Exercise material START

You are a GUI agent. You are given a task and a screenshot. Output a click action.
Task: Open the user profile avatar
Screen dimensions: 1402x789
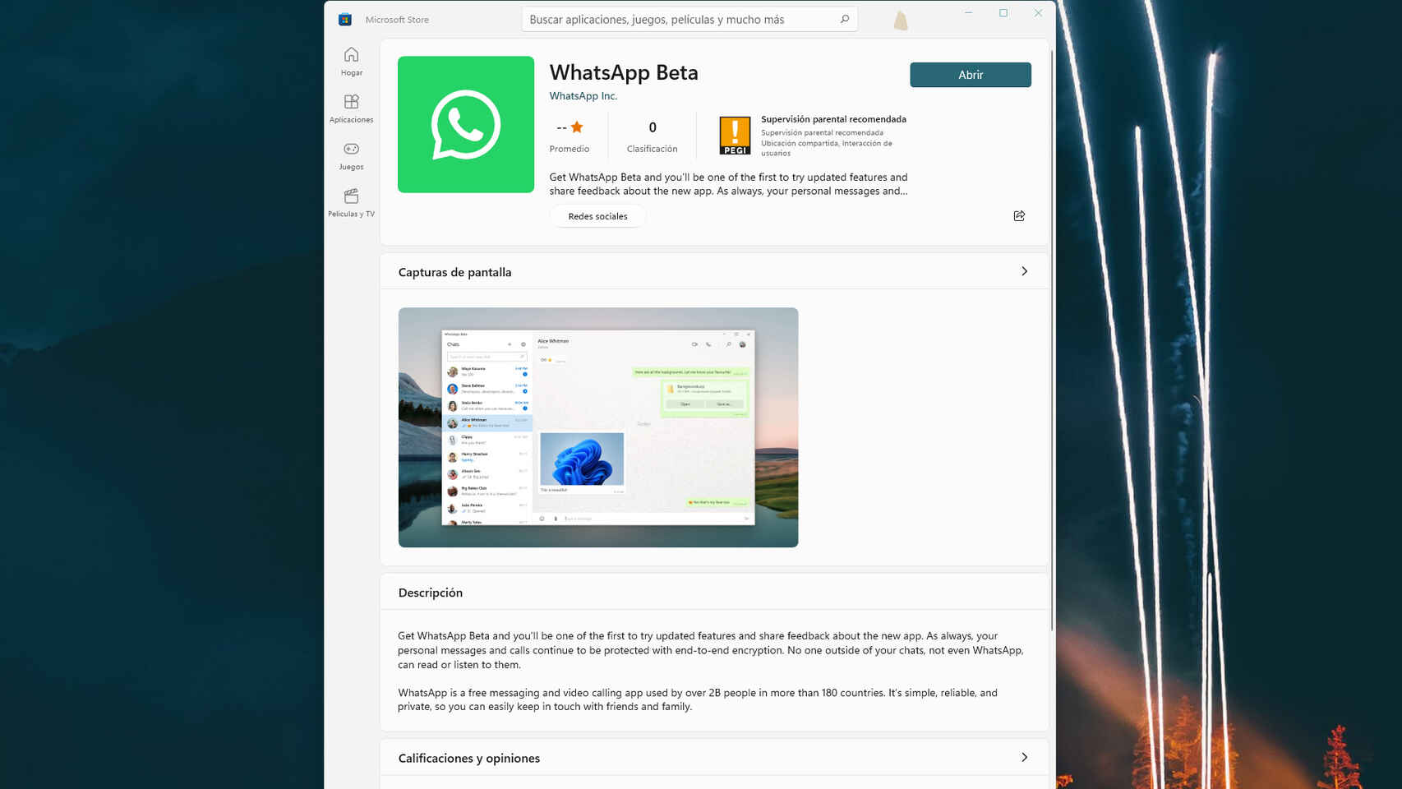pos(901,21)
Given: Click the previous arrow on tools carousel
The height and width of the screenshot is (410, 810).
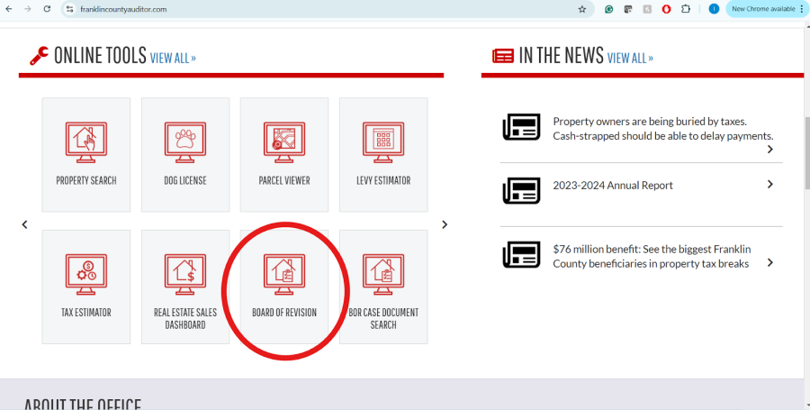Looking at the screenshot, I should click(25, 224).
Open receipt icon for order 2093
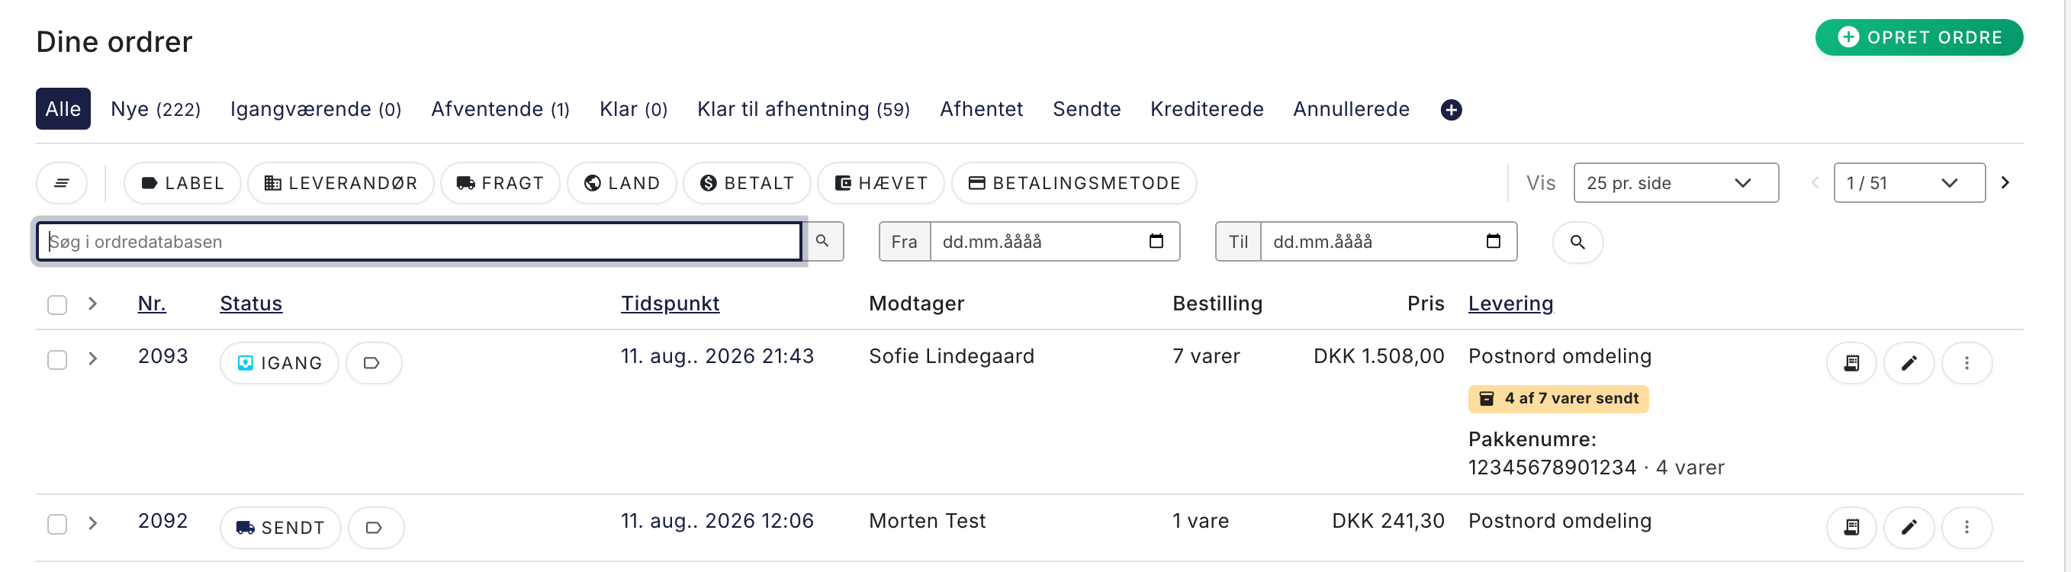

Exercise material END

▸ Task to carry out
For each line above that contains the word "Open", make a copy.

▸ Answer area
Task: Open the user profile avatar
Open receipt icon for order 2093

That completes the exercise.